Sean McCarron, a teacher and coach at St. Francis of Assisi Catholic School in Whitehorse, has been organizing an informal spring basketball league for students for more than a decade.
The league brings together about 60 to 80 students from 4 p.m to 6 p.m every Friday to play weekly tournaments after school.
The league’s season typically runs for two months — from the beginning of April to the end of May.
The league, which was formerly known as the Vanier Basketball League and now as the Crusader Basketball League after the school’s name was changed from Vanier Catholic Secondary School to St. Francis of Assisi, started as a two division intramural lunchtime league with a pro-level for Grades 10 to 12 and then a D-league for Grades 8 to 10. Grade 12 students are selected as captains in the league.
“The motivation initially was just to have kids play basketball during lunch hours. Give them something to do at lunch time,” McCarron said. “We used to host it on the outside courts and draw about eight teams total; teams of four and we’d play 3v3 or 4v4. We’d be happy with 30 to 40 competitors total.”
With over 80 players from Grade 8 to 12 signing up, McCarron knew the lunch-break duration wouldn’t be enough to accommodate the league sessions. A few years later, the league was moved to after school hours on Friday each week.
“The league is a way to see kids from all the grades and multiple schools interact and play together,” McCarron said. “We try to keep them playing and it’s something to look forward to every week. I try to build some hype around it and use my Instagram to promote it.”
McCarron, who has been a teacher at the school since 1999, said he wants to get the students to play and build good healthy habits.

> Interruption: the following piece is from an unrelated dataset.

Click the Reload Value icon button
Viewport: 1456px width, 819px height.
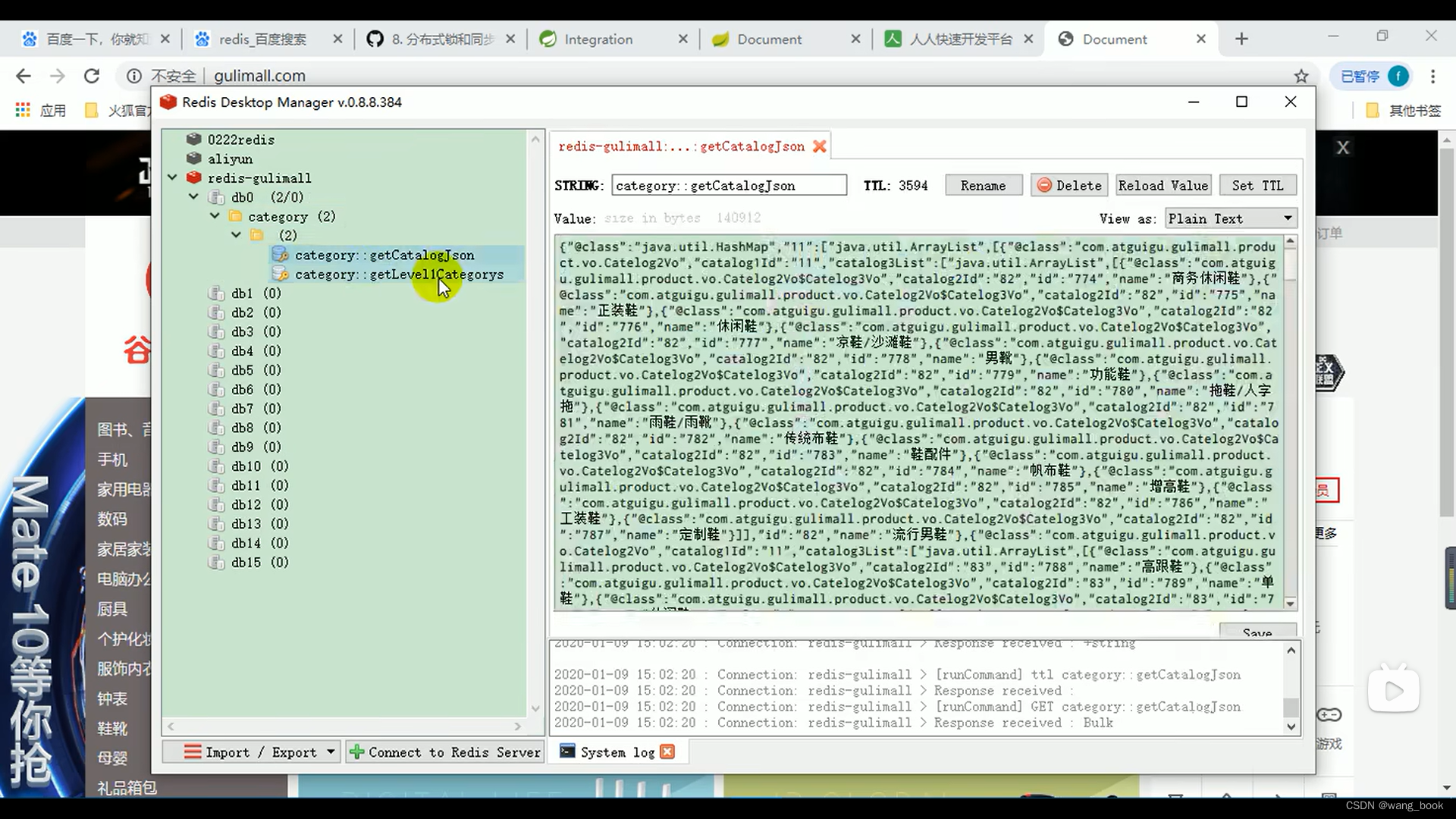(1163, 185)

“It’s just the celebration of the game,” he said, adding that many of the players have built confidence in their games during the league’s seasons.
McCarron said one objective is to “simply give players the chance to play with a bit less structure. We don’t coach them during these games so it’s up to them to coach themselves.”
“It’s strictly just a school league we put together,” he said.
Preparation for the league typically starts in early April each year with McCarron putting out a call for interest including posters on social media to promote it and get kids interested.
“You just have to show interest,” he said. “I look at the number of [registrants] and if I have room, I invite kids from other schools. This year I invited a number of boys that I helped coach during the Arctic Winter Games.”
There is also the girls’ division known as the Crusader Women Basketball League (CWBL) who are mostly from F.H. Collins Secondary School.
Last year, McCarron sent out invitations to girls’ at other schools in the city to participate in the league. About 15 to 20 girls signed up for the league.
Students from F.H. Collins, CSSC Mercier and Porter Creek Secondary schools showed up and registered to participate in the league. A little more than half of the CWBL members played for Team Yukon at the Arctic Winter Games (AWG) in Wood Buffalo earlier this year.
Mike Gallant, another teacher at the school, helps McCarron coach the girls’ division. Four other teachers assist McCarron to organize the league.
During each week’s game, Jordan Keats, a DJ and former student of the school, plays non-stop music for two hours to entertain the kids and keep the atmosphere lively.
There is a weekly tournament winner in the league. At the end of the league’s season in May, the team that is the most consistent, will have their name and team captain’s name on the trophy. But McCarron said that’s secondary to the love of sports and building skills.
“We keep track of the wins and losses and determine the top two teams playing a final which is the last game of the night,” he said.
The league has been running since 2011, but was disrupted for two years as a result of the COVID-19 pandemic. In April 2022, the league returned.
McCarron, who was an assistant with the Yukon men’s basketball team that won gold at the AWG, said students keep coming back and look forward to the spring league.
“It’s a lot less pressured than the Arctic Winter Games or their high school seasons,” he said. “It’s just an opportunity to get kids from Grades 8 to 12 in the gym together, watching each other and cheering each other.”
McCarron said there is often also an all-star game featuring alumni of the school who play with current students during lunch or after school. The alumni usually play against the Grades 11 and 12. However, this doesn’t happen every year and largely depends on the school calendar.
“The former students play the role of mentors and leaders,” he said. “The biggest motivation is just being able to see the older guys and girls cheering on the eighth and ninth [graders] as they play. At some point in the future, they may choose to play in bigger leagues.”
McCarron said they are trying to build role models out of the kids and play the game the way it should be played and develop the spirit of sportsmanship.
“The teachers and coaches are there just to support, monitor and make sure they are playing respectfully,” he said. “We just want it to be fun and healthy, competitive at the same time. We don’t want to see trash talk or bravado. Making great passes, shots and plays says enough on the court and that’s what we want to see from our athletes.”